The disk guardian turns that crash-loop into a clean, throttled back-off. It runs as the first step of every agent’s preflight.

Source: lib/agent_runner/disk.py and the preflight gate in lib/agent_runner/orchestrator.py.

flowchart TD
    start["preflight() begins"]
    guard{"already inside<br/>emergency pass?"}
    probe["disk_pressure_status()<br/>probe ALFRED_HOME filesystem"]
    crit{"critical?<br/>below GB or PCT floor"}
    proceed["continue preflight:<br/>env / bin / AWS / gh checks"]
    clean["run agent-cleanup.py --emergency<br/>ONCE (guarded by env flag)"]
    reprobe["re-probe disk"]
    recovered{"still critical?"}
    skip["PreflightFailed -> runner exits 0<br/>throttled Slack warn (6h)<br/>never crash on ENOSPC"]

    start --> guard
    guard -->|yes| proceed
    guard -->|no| probe --> crit
    crit -->|no| proceed
    crit -->|yes| clean --> reprobe --> recovered
    recovered -->|no| proceed
    recovered -->|yes| skip

disk_pressure_status() probes the filesystem holding $ALFRED_HOME (or its nearest existing parent, so a not-yet-created home still probes the right device). A reading is critical when free space is below either floor:

KnobDefaultMeaning
ALFRED_MIN_FREE_DISK_GB3.0Absolute floor in GB
ALFRED_MIN_FREE_DISK_PCT5.0Relative floor in percent

A low early-warning band sits at 1.5x of either floor. Per-agent specs can raise the floors for runners that check out large repos, without changing the fleet default.
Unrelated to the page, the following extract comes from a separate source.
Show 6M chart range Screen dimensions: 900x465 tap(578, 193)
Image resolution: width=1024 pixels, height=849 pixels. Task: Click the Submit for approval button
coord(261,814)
On a critical reading the gate does not give up immediately. It runs agent-cleanup.py --emergency exactly once to reclaim space, then re-probes:

  • If cleanup freed enough, the firing proceeds normally.
  • If still critical, preflight raises PreflightFailed, which every runner already catches and turns into a clean sys.exit(0). The firing skips; the next scheduled tick tries again.

The single-pass guarantee matters. An ALFRED_DISK_EMERGENCY_IN_PROGRESS env flag is set around the cleanup so the cleanup agent’s own preflight (and the re-probe) cannot recurse into a second emergency pass. The cleanup agent is the one runner allowed to run despite low disk, because its whole job is to reclaim space.
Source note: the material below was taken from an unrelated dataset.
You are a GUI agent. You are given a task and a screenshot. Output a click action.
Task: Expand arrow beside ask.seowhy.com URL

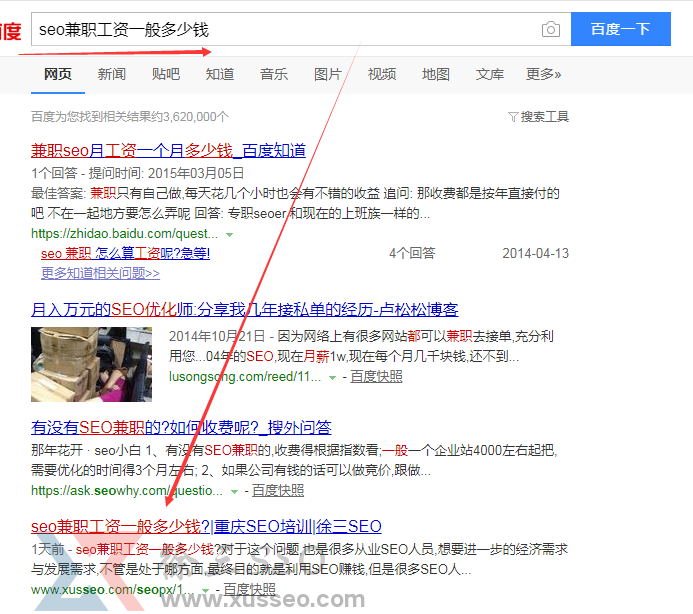[x=235, y=491]
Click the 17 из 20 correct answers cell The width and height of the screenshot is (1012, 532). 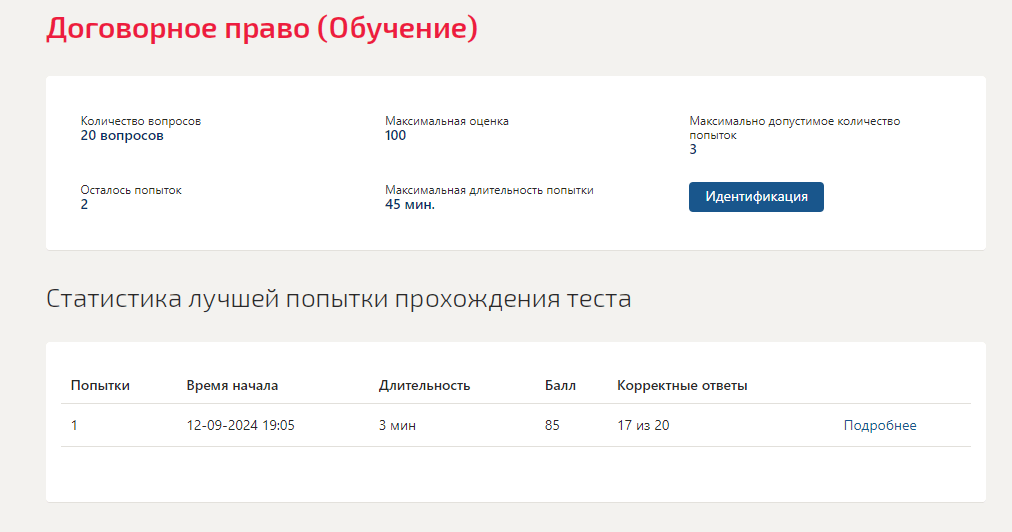(x=643, y=425)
Two properties keep the guardian from becoming noise or a new failure mode:

  • Throttled alerts. When the fleet skips on disk pressure, the Slack warning posts at most once per ALFRED_DISK_SLACK_MIN_HOURS (default 6 hours). A full disk does not spam the channel on every tick.
  • Fails open. Any OSError reading the filesystem reports a healthy, non-critical status. A transient stat hiccup can never wedge the fleet into a permanent skip. The real ENOSPC guard is the firing itself; this probe only adds an early, graceful back-off.